Set up periodic Chromium indexing job

Question

Set up periodic Chromium indexing job

varungandhi-src opened this issue a year ago · comments

We have a Buildkite runner provisioned which is powerful enough to be able to index Chromium in reasonable time. https://github.com/sourcegraph/infrastructure/pull/4910

The build machine is stateful, which is both good and bad. The good is that we:

Only need to incrementally clone newer changes in Chromium
Only need to incrementally build the code
Only pay for the disk when the VM is stopped.

The bad is that we may run into problems due to build dependency issues as Chromium's build scripts try to install system dependencies.

The basic workflow will look like this:

One-time setup:
1. Clone depot_tools.
2. Clone Chromium.
3. Make sure depot_tools is available on PATH.
4. Install system dependencies, including Python 3.8 (there were issues with Python 3.10)
Pipeline setup: (i.e. every run)
1. Update depot_tools. (git pull origin main --ff-only)
2. Update the checkout
3. Re-run the build. Q: Does gn need to be reinvoked here if any of the build files have changed? Or is re-running ninja sufficient?
  - When running ninja, use -k 0 to keep going in the presence of errors, and send a Slack message if ninja runs into errors.
  - Collect statistics about memory usage when running this.
4. Delete useless artifacts find out/X -regextype egrep -regex '.*\.(apk|apks|so|jar|zip|o)' -type f -delete
5. Download the latest release of scip-clang.
6. Run the indexer.
  - When running the indexer, if there are any warnings or errors printed, send a Slack message.
  - Collect statistics about memory usage when running this.
7. Download the latest release of src-cli.
8. Upload the index
9. Delete the index
10. Print statistics related to memory usage.
11. Delete src-cli and scip-clang.

If there is a failure at any step, we should send a Slack message to an internal channel with a link to the Buildkite job log.

Varun Gandhi · Answer 1 · Fri May 19 2023 20:21:42 GMT+0800 (China Standard Time)

Some notes based on my convo with William:

We can break the job into 3 steps.
1. Starts the GCP instance (runs on stateless agent -- the stateless agent has the GCP CLI pre-installed)
2. Runs the indexing job (on the stateful/powerful agent). Main caveat here is we need to pass in a secret here which lets us upload the index to Sourcegraph.com, but we can figure out how to resolve that once we get to that stage.
3. Stops the GCP instance (runs on stateless agent)
There is a way in the Buildkite UI under 'Edit Steps' which lets us modify the main buildkite command, where we can point it to another pipeline file.

Example of non-trivial pipeline magickery: https://github.com/sourcegraph/sourcegraph/tree/wb/app/aws-macos

Dominic Cooney · Answer 2 · Fri May 19 2023 21:13:56 GMT+0800 (China Standard Time)

Update depot_tools

gclient does this, and you should run gclient sync to pull updated dependencies anyway.
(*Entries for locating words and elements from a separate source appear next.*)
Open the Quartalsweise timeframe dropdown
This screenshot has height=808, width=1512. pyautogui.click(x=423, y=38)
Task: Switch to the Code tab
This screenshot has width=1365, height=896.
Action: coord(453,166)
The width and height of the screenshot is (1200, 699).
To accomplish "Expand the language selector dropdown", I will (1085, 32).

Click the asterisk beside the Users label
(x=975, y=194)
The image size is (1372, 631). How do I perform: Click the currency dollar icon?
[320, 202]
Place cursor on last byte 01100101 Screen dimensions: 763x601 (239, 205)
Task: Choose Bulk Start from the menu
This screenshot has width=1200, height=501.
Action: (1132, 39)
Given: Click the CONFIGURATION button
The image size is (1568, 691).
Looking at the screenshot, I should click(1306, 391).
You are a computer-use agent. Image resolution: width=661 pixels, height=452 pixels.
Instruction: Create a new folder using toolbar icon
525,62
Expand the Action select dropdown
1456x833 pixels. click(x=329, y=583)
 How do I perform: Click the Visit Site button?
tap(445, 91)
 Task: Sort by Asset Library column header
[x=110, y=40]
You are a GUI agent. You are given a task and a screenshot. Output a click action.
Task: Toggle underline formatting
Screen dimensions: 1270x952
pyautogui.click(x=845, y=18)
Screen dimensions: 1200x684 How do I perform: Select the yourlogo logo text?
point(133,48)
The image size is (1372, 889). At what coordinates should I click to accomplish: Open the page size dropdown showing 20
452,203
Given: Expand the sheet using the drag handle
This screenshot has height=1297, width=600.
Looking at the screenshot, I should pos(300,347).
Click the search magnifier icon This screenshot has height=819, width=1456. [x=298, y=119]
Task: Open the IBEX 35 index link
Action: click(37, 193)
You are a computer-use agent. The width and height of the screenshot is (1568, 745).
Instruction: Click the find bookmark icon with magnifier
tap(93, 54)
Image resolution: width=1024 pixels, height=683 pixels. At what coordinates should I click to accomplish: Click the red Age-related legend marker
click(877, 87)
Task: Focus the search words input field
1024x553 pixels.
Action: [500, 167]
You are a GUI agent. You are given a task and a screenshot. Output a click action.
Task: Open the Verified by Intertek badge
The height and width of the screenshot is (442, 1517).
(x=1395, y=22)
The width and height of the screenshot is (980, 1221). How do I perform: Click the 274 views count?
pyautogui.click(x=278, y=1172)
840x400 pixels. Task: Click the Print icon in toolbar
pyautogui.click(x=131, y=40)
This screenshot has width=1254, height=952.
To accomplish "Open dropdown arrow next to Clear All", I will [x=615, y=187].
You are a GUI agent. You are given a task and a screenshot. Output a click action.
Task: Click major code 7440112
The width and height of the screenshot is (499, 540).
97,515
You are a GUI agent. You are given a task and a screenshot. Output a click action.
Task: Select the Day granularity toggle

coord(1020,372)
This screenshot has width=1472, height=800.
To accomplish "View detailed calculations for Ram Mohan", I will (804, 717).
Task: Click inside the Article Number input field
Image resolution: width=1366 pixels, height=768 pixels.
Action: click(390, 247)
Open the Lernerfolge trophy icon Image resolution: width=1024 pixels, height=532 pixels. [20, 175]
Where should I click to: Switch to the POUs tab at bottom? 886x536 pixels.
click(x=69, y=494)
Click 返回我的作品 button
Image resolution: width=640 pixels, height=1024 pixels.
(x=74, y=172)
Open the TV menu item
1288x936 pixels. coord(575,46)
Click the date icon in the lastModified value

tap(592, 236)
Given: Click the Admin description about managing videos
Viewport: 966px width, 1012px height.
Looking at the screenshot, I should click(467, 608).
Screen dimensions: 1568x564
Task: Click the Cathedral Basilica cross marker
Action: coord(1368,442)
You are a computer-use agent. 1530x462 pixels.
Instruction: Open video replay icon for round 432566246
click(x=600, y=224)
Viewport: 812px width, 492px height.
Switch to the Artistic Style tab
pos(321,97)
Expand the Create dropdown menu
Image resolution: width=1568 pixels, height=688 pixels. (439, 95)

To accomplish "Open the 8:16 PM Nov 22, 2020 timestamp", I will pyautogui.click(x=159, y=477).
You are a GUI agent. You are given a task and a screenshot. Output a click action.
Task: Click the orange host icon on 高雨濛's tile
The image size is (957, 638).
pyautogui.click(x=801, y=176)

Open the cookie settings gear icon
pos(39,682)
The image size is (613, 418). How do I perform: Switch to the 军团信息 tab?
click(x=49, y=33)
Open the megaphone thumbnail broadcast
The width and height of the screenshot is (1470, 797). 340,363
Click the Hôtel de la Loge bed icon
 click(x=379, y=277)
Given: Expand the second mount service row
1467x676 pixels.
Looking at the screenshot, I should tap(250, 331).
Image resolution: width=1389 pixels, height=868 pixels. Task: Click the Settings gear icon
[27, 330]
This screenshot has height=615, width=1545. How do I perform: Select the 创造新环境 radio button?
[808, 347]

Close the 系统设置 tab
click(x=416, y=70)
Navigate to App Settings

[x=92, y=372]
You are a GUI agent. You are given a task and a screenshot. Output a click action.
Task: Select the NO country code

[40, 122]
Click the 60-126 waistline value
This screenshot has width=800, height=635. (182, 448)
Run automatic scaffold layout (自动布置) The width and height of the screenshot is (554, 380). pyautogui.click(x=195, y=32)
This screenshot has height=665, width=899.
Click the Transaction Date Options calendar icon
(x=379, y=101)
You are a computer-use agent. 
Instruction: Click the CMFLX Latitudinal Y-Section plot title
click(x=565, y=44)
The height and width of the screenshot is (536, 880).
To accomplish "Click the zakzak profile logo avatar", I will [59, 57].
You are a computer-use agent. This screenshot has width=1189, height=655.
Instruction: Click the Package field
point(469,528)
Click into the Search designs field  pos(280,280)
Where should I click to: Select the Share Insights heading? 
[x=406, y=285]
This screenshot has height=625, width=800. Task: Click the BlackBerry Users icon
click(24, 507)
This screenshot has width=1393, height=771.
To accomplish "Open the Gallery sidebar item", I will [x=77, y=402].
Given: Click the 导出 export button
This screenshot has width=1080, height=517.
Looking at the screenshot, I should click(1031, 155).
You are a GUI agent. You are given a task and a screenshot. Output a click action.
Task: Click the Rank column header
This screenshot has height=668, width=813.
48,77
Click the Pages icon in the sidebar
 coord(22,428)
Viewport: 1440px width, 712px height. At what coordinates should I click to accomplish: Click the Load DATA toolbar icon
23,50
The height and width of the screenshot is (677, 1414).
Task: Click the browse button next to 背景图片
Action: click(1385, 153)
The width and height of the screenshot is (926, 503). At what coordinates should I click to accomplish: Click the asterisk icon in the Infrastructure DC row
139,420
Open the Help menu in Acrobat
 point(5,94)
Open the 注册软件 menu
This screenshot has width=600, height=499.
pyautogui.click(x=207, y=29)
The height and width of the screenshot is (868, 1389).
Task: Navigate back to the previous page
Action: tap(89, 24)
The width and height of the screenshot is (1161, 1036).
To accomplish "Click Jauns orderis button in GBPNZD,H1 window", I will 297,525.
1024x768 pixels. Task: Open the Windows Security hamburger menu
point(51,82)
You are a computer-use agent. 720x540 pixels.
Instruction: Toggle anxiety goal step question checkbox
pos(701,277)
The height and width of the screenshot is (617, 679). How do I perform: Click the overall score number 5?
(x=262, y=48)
IIRC depot_tools or gclient update—forget exactly which—also fetches some Python environments from something called CIPD. Its infra can be a bit flaky but if you want to work around it, it is a lot of work.

Q: Does gn need to be reinvoked here if any of the build files have changed? Or is re-running ninja sufficient?

In general, gn does not need to be reinvoked. That said, Chromium has a system called landmines for clobbering certain bots. So... YMMV? In case of repeated failures you might like to start from "scratch" (you probably don't need to reclone, but you could blow away your build directory and git reset --hard HEAD --ffxd && gclient sync --force, something like that.)

Do you need to build trunk to have the index in a good state?

Delete useless artifacts ...

What are the useful artifacts? I'm wondering if you can get away with building a lot less.

Varun Gandhi · Answer 3 · Mon May 29 2023 09:53:34 GMT+0800 (China Standard Time)

Do you need to build trunk to have the index in a good state?

From the indexer's perspective, it doesn't matter which exact commit it is, but we'd like to regularly index newer commits rather than purely regression testing against a pinned commit.

What are the useful artifacts?

Anything that's needed to type-check in-project C++ files. Largely this would be generated headers, but not generated C++ files (or files in other languages).